On quantum, under the Fatal Accident’s Actthe following considerations are taken into account in assessing the quantum payable to the estate of the deceased under this head; The deceased was aged fifty two years at the time of his death. He had retired from the civil service upon attaining the age of fifty years. His last salary before retirement was Kshs 6,265/=. He worked as a clinical officer with the Ministry of Health before his retirement. For two years before his death, he was running a medical clinic at Kibendera Trading Centre, Murang’a District. The clinic was called Tegemeo Medical Clinic. No evidence was however adduced to establish how much the deceased earned in his medical practice. The plaintiff testified that the monthly expenses of the family added up to Kshs 10,000/=. That could be so, but it does not prove that the deceased earned the said sum of Kshs 10,000/= from his clinic. Part of the said expenditure could have been realised from the produce of the farm at Solai. It is unfortunate that the plaintiff did not deem it necessary to adduce evidence to establish the income of the deceased when he was running the clinic at Kibendera, Murang’a District. As it were, there is no material upon which this court can rely on to reach a finding as to what monthly income the deceased earned from his medical practice.

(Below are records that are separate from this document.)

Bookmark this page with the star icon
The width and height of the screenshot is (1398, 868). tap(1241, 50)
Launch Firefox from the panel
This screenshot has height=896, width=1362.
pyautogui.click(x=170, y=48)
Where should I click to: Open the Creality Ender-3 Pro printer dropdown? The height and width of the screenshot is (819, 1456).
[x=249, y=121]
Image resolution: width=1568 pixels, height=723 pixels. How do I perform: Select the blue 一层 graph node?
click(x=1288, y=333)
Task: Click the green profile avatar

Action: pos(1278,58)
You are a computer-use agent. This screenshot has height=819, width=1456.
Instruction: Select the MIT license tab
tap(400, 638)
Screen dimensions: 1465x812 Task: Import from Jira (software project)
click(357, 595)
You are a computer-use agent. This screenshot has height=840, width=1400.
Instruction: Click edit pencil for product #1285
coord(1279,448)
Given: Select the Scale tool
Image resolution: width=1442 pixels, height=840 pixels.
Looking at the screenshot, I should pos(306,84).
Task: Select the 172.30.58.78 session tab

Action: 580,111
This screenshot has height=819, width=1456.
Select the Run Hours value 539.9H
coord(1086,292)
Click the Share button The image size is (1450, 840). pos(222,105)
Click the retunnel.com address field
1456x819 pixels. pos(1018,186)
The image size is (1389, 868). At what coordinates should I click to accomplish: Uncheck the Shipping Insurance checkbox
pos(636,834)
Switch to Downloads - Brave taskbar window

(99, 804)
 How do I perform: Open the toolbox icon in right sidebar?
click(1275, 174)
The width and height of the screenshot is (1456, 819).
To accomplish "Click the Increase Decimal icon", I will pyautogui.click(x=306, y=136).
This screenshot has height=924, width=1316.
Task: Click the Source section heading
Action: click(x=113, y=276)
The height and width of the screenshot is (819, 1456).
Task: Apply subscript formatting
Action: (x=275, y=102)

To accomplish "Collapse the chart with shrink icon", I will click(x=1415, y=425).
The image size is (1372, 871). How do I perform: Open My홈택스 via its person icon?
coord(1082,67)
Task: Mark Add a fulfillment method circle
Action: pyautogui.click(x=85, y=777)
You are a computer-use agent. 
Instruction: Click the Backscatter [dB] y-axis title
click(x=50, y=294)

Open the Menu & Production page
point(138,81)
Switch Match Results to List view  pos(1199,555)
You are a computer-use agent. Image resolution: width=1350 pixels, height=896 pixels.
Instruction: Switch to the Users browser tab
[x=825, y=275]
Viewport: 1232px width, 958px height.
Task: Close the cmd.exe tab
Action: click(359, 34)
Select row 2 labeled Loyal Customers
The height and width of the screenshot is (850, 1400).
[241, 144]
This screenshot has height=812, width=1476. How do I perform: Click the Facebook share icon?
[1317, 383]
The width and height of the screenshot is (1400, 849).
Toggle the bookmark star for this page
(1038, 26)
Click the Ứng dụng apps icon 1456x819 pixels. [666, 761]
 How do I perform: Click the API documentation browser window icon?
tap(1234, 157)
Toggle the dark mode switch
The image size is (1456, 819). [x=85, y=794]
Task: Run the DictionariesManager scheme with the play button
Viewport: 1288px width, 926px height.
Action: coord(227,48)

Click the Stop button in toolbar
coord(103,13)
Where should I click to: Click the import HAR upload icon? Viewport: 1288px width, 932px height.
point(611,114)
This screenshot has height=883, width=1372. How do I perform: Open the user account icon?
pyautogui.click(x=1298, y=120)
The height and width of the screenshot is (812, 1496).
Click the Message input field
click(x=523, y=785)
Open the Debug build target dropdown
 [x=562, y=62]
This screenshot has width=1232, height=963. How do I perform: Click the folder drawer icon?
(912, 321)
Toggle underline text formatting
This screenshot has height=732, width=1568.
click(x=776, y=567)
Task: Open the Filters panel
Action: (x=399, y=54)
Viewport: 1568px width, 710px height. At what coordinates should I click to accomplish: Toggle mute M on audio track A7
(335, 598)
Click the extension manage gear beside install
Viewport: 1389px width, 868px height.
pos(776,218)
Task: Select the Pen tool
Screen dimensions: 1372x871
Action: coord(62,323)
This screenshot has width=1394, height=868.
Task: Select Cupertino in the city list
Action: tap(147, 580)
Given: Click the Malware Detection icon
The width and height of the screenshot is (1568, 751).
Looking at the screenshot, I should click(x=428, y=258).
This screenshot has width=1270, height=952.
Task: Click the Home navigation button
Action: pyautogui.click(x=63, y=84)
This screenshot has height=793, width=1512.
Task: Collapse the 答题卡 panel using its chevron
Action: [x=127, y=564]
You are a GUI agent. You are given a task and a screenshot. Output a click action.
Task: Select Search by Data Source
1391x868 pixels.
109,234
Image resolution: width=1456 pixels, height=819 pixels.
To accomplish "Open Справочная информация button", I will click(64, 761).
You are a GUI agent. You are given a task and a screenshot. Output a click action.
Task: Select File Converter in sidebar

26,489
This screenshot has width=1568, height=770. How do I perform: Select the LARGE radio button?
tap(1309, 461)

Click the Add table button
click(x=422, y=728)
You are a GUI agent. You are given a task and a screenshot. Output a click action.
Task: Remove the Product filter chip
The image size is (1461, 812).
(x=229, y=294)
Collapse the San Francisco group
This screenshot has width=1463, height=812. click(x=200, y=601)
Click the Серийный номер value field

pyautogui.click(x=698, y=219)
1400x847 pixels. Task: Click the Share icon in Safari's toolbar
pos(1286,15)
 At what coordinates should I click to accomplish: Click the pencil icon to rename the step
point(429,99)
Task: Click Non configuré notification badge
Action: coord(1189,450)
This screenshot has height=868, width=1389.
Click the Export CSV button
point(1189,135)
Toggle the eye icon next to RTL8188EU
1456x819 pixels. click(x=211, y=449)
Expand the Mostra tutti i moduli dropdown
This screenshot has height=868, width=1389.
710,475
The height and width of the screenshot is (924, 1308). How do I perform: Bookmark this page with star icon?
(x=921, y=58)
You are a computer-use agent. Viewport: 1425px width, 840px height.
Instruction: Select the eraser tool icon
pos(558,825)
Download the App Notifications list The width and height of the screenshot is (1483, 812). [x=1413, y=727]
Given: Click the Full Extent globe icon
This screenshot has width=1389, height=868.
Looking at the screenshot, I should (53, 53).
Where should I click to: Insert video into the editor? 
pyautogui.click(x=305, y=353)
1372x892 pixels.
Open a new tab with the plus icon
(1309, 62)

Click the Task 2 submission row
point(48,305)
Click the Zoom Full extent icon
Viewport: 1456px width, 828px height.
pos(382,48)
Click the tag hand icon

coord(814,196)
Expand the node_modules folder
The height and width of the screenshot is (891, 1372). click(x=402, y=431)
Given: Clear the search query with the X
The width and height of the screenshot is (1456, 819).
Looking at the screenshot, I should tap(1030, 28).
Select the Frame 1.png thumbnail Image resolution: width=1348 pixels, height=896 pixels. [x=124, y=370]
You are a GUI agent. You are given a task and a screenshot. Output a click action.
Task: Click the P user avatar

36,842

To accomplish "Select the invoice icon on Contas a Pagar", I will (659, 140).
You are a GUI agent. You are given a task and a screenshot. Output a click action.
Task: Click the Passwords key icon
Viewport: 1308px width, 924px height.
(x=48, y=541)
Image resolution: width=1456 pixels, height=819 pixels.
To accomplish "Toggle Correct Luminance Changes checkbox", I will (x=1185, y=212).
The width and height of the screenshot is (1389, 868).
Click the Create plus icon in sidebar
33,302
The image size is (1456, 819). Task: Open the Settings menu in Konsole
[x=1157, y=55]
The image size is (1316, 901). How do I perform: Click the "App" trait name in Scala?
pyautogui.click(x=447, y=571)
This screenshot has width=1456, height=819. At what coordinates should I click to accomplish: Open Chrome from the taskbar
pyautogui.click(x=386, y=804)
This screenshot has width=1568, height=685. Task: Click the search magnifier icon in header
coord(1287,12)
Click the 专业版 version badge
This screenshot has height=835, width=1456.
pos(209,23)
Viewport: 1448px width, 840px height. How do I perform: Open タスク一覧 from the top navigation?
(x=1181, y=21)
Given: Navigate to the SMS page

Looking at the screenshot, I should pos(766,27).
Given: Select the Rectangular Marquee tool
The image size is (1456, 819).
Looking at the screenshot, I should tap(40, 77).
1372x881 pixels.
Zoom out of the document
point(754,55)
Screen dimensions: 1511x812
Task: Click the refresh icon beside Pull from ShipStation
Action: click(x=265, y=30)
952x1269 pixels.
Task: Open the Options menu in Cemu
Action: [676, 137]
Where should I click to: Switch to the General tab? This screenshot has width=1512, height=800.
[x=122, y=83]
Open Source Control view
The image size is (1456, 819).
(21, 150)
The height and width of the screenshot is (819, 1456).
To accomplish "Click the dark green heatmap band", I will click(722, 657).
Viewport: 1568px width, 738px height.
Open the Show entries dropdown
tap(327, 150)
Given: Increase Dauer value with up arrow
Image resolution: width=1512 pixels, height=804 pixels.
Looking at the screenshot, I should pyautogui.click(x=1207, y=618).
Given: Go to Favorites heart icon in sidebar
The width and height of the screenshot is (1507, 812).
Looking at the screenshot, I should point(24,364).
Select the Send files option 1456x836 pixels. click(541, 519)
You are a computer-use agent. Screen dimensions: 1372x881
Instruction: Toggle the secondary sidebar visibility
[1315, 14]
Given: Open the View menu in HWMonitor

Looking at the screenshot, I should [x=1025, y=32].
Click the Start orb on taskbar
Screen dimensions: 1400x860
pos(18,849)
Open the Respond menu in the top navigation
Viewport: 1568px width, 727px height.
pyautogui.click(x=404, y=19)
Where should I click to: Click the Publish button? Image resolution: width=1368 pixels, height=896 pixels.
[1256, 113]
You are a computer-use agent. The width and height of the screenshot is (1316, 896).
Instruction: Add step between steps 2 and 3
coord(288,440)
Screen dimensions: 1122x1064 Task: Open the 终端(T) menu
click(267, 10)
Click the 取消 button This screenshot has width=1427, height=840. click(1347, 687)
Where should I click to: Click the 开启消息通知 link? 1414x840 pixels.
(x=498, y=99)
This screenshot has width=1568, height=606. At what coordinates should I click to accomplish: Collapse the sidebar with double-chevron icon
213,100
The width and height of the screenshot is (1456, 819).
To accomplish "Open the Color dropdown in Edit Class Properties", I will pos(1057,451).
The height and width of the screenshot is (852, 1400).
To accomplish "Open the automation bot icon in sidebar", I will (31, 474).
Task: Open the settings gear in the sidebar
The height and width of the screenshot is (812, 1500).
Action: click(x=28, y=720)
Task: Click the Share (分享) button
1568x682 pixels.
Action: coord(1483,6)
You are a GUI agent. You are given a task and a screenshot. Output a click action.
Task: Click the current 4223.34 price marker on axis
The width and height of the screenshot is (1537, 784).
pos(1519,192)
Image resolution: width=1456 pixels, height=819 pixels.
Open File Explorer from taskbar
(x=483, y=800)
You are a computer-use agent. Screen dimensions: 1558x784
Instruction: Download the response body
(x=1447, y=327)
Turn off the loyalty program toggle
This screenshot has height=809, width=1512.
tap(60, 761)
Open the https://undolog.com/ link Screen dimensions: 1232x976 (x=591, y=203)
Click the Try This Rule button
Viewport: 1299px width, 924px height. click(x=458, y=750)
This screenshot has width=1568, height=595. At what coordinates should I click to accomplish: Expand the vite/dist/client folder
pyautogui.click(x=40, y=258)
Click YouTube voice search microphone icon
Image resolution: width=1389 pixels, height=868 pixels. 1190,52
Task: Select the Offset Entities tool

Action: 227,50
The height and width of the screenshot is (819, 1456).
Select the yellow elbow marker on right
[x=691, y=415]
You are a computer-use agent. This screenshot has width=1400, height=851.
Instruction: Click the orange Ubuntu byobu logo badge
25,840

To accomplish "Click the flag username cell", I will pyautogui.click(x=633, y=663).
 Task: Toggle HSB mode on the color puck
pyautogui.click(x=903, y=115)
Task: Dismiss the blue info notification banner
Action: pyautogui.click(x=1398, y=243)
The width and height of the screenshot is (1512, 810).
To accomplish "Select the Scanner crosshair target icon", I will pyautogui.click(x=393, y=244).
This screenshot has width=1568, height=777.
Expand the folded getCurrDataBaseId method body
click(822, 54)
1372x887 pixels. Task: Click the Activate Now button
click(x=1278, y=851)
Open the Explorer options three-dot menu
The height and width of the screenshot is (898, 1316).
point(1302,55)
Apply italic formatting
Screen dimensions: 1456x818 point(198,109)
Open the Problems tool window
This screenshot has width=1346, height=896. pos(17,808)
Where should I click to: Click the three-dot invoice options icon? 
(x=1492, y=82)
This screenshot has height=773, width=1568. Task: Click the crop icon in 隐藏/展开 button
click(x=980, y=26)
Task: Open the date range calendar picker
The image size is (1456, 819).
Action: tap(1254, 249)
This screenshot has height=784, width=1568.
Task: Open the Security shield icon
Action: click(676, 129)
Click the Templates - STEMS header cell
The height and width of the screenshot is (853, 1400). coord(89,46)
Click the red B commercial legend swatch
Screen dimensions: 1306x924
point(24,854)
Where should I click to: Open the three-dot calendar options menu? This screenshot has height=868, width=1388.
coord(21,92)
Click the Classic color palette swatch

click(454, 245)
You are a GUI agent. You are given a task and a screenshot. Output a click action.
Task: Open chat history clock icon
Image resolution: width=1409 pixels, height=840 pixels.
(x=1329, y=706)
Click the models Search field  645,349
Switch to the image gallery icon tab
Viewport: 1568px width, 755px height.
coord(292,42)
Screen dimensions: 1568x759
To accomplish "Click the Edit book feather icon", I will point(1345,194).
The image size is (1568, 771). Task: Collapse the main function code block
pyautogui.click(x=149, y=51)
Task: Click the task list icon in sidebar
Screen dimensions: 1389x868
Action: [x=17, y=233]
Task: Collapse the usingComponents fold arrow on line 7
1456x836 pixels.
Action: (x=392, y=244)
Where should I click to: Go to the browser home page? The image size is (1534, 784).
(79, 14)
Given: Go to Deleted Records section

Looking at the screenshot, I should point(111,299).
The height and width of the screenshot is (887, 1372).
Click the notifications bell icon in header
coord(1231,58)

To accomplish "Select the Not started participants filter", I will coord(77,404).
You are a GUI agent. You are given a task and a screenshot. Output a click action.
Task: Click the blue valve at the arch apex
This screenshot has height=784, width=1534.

In the circumstances of this case, I will consider the last salary that the deceased earned before he retired from the Ministry of Health as the basis of assessing the quantum that is to be paid to the estate of the deceased. That amount is Kshs 6,265/= (See Plaintiffs Exhibit No. 1).

As to the multiplier, in the circumstances of this case, and also considering that the deceased was conducting a business which he utilised the skills he acquired on account of medical learning and experience, I would apply a multiplier of ten (10) years. Both the plaintiff and the defendants have submitted that the dependency ratio to be applied should be 2/3. I will adopt the agreed dependency ratio.

In the premises therefore, the deceased’s estate is awarded loss of dependency under the Fatal Accidents Act as follows:-

Kshs 6265/= x 10 years x 12 months x 2/3 = Kshs 501,200/=

I will not make any award under the Law Reform Act in view of the Court of Appeal decision ofKemfro Africa Ltd t/a “Meru Express Services (1976) & Anor – vs- Lubia & Anor (No 2) [1987] KLR 30 where it was held that a court has to take into account the award made under the Law Reform Act when making an award under the Fatal Accidents Act. The result of such taking into account is that the amount awarded under the Law Reform Act will have to be deducted from the amount awarded under the Fatal Accidents Act in the final award to be made to the plaintiff.

In the premises therefore judgment is entered for the plaintiff as against the defendants jointly and severally as hereunder:

(i) On Liability

Liability is apportioned at the ratio of 80:20 in favour of the plaintiff and as against the defendant.

(ii) On quantum

(a) General damages ……….. Kshs 501,200/=

(b) Special damages …….….. Kshs 10,100/=

Sub total               511,300/=

less 20% contribution                         102,260/=

Total                     409,040/=

(iii) Costs of the suit.

(iv) Interest on the special damages shall be applied from the date of filing suit but interest on the general damages shall be applied from the date of the delivery of this judgment.

DATED at NAKURU this 3rd day of October 2005.